29Tout cela peut sembler banal aujourd’hui : ça ne l’était pas à l’époque élisabéthaine. Shakespeare n’est pas un doctrinaire, mais un auteur dramatique et un poète : l’originalité de sa dramaturgie tient à ce qu’il a inventé nombre de situations concrètes où l’écheveau de ce qui pèse sur la décision nous est donné à voir sans être démêlé ni hiérarchisé. La difficulté d’agir et de gouverner vient de la nature de l’homme agissant et de la nature du monde en mouvement qu’il transforme par son action et qui le transforme. Pour la première fois, le personnage de théâtre et la société théâtrale se modifient l’un l’autre à mesure que se déroule l’action : le monde et l’individu ne sont faits que de variables, et ce qui, dans le monde ou chez l’homme, est désigné comme immuable, est moins un attribut de l’homme ou du monde qu’une vision — une interprétation — de certains agents de l’action. Les seules certitudes sont les plus élémentaires : le sexe, l’argent, la passion, la souffrance et la mort.

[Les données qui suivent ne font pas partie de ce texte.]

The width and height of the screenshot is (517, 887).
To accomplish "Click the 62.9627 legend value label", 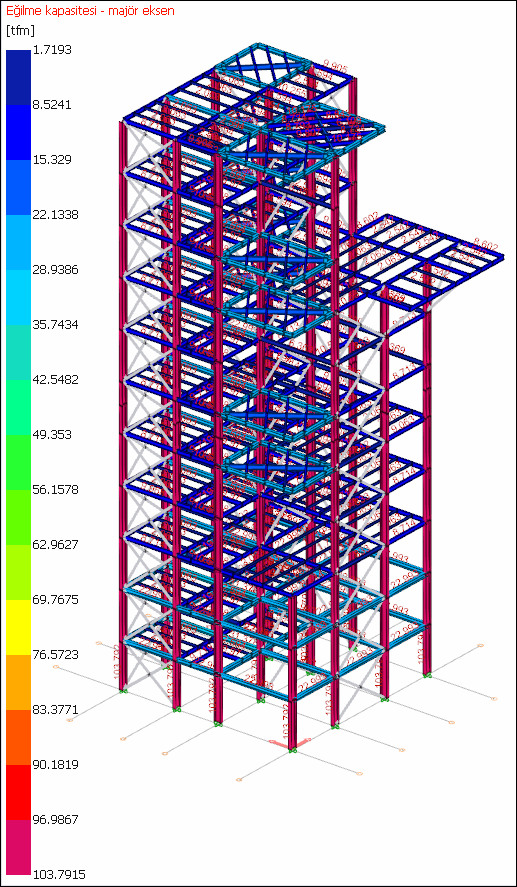I will (x=55, y=545).
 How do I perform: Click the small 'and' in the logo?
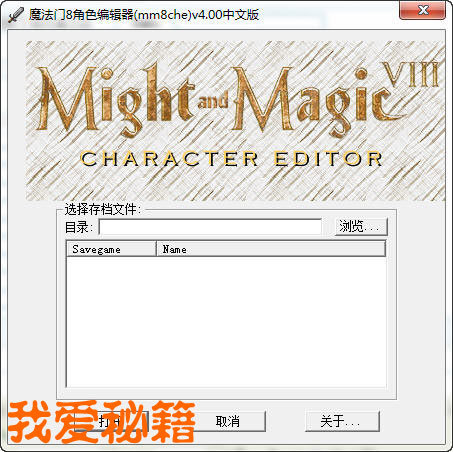[x=213, y=100]
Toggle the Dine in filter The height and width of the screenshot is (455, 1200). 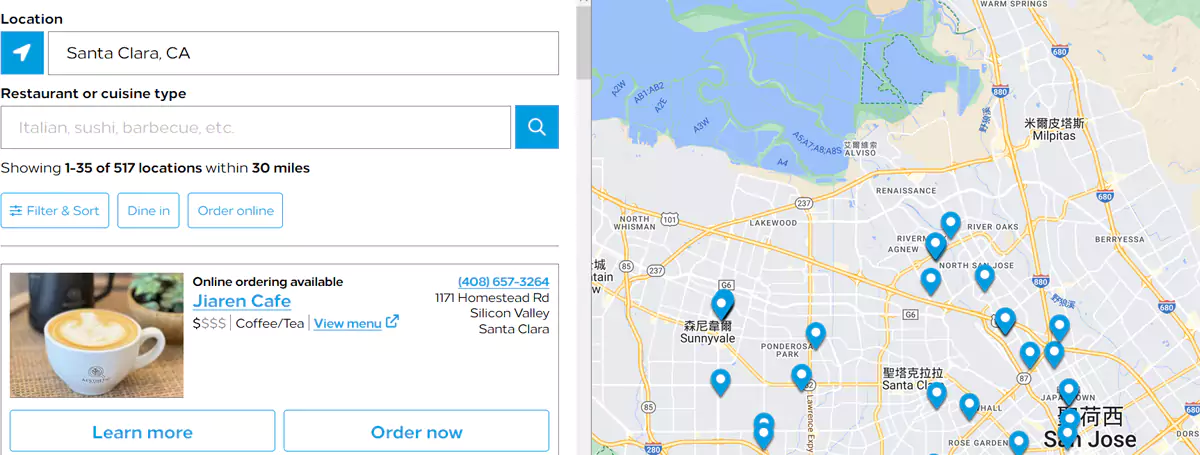tap(149, 211)
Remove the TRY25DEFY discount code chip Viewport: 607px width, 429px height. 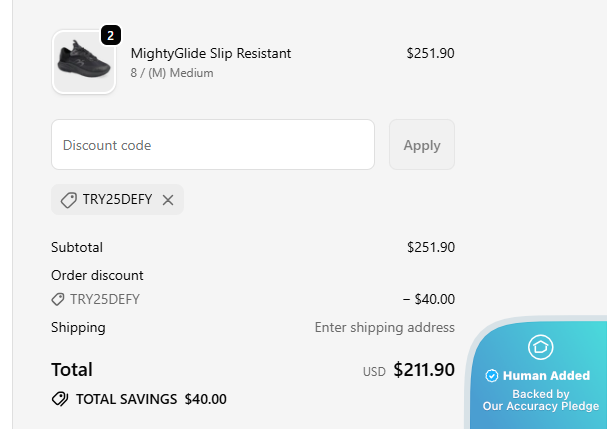point(168,200)
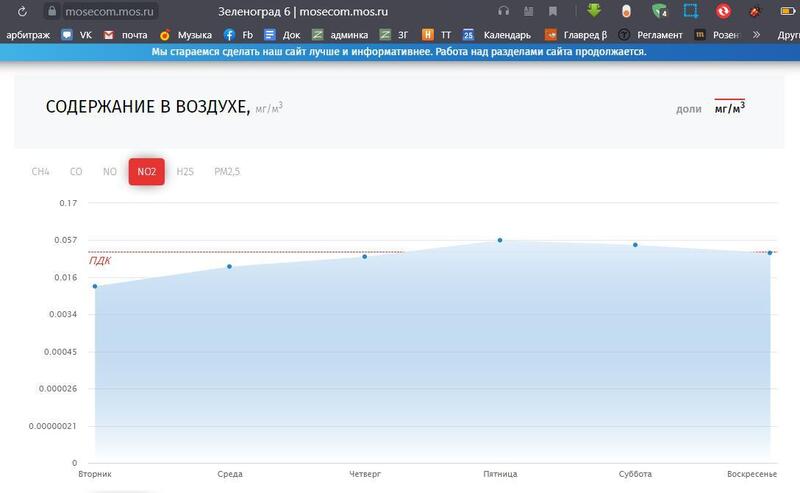Select the PM2,5 pollutant tab
Image resolution: width=800 pixels, height=493 pixels.
(x=227, y=172)
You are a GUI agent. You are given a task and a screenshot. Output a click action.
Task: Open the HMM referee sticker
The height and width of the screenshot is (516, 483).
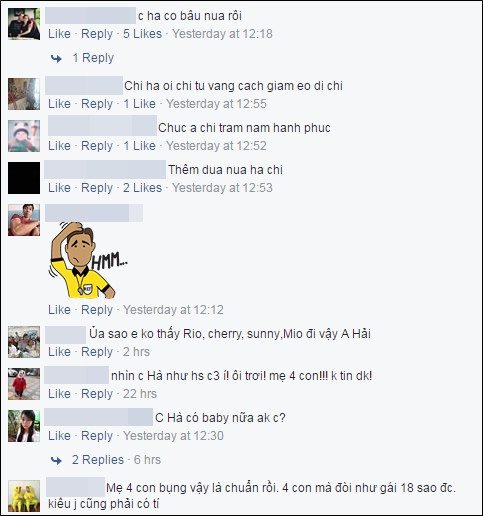click(x=88, y=260)
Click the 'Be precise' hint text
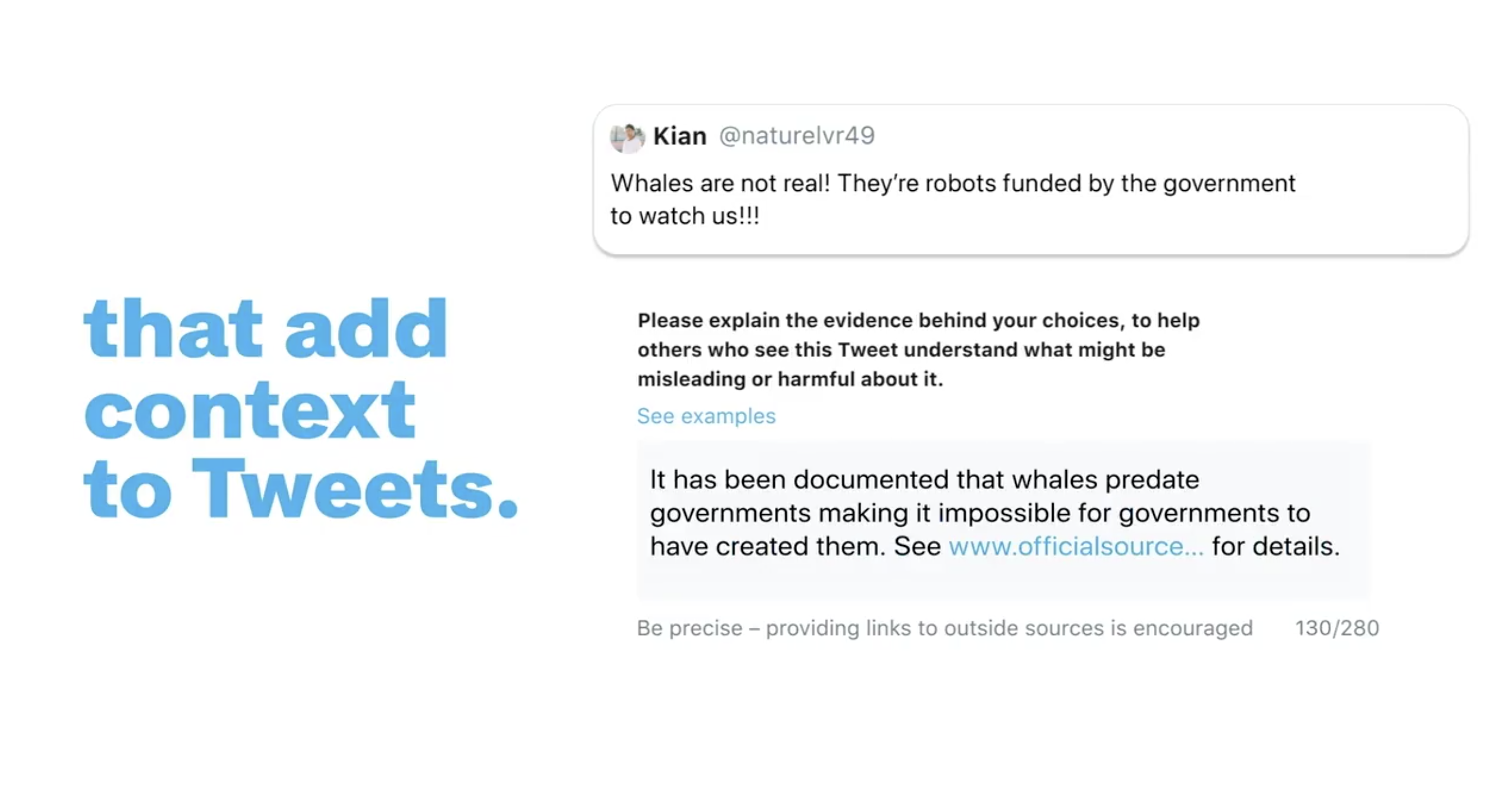This screenshot has width=1512, height=787. tap(944, 628)
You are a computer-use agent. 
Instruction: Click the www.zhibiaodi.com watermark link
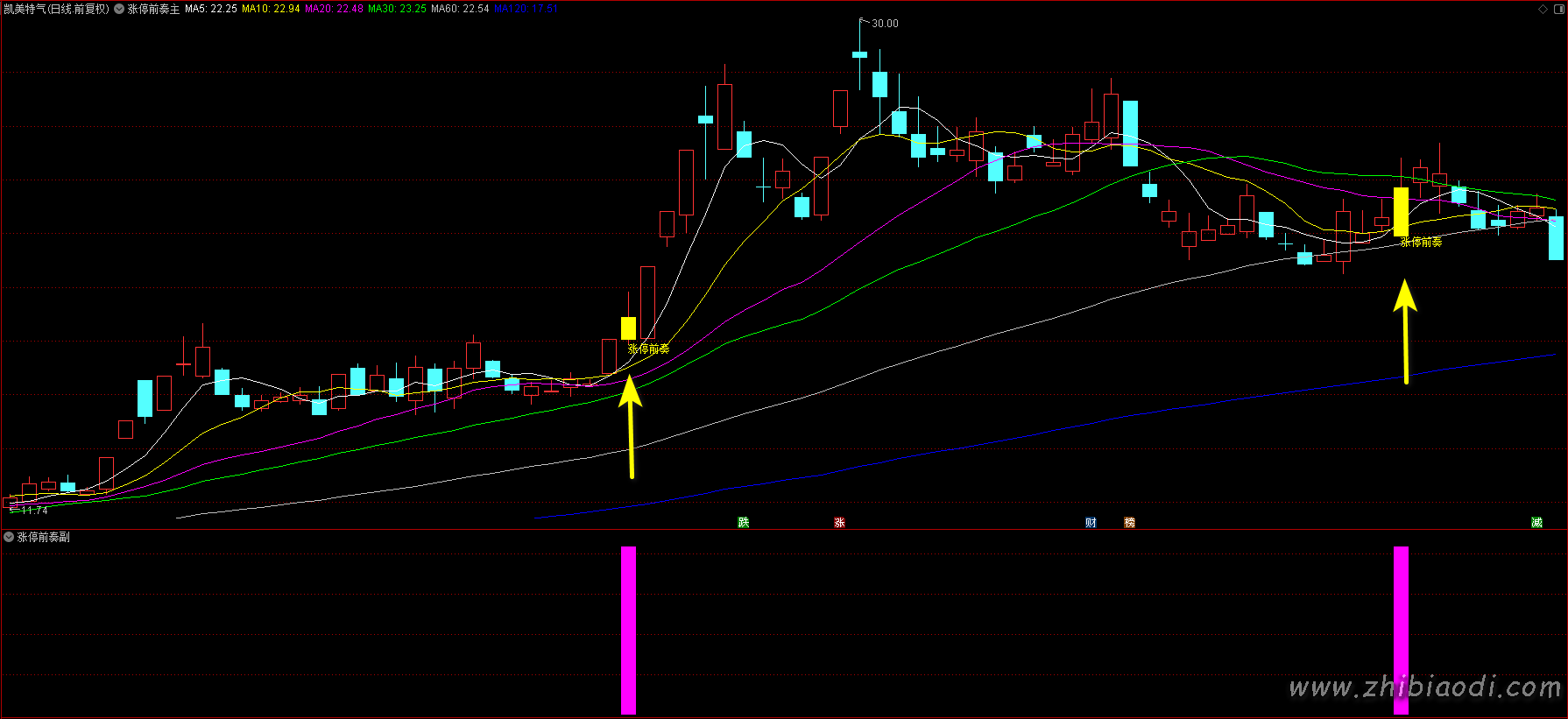[1424, 688]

30Si le stable et l’immuable font partie des illusions que les protagonistes se plaisent à entretenir, les modifications qu’ils subissent touchent au cœur même de l’action dramatique. Clairement défini dans l’exposition, ou la première phase de la tragédie, le héros subit quelque métamorphose pendant la seconde : il tend à devenir sa propre antithèse. Que ce soit Lear ou Macbeth, Othello ou Brutus, Hamlet ou Coriolan, Timon ou Titus Andronicus, l’opacité ou la duplicité originelle du protagoniste rendent sa transformation à la fois vraisemblable et surprenante — infiniment pitoyable ou déplorable.

  • 12  Shakespeare au xxie siècle, pp. 69-72.

31La possibilité même de cette métamorphose ouvre les portes d’un théâtre de la violence — violence physique, comme dans Titus Andronicus, Le roi Lear, Othello ou Macbeth, violence psychique ou morale dans toutes les tragédies. Dans La duchesse de Malfi de Webster, la transformation de Ferdinand en loup-garou est comme l’emblème du surgissement de la violence, le chaos social et individuel formant le terreau de la tragédie. À son propos, mais pas à son propos seulement, on peut redire avec Gerhard Nebel et Paul Ricœur : « l’égarement fatal du héros plonge dans un mystère d’iniquité qui est le tragique même de l’être12 ».

Lecture de Shakespeare, la Renaissance et l’amitié13

  • 13  Texte lu par Michèle Vignaux.
  • 14  Richard Marienstras et Dominique Goy-Blanquet (éd.) : Shakespeare, la Renaissance et l’amitié, Pre (...)

32Shakespeare, la Renaissance et l’amitié14 est en fait l’aboutissement d’un séminaire et d’un colloque qui, comme Richard Marienstras le dit à la fin de l’Introduction, « ne furent pas seulement une étude sur l’amitié, mais une célébration de l’amitié » (p. 20).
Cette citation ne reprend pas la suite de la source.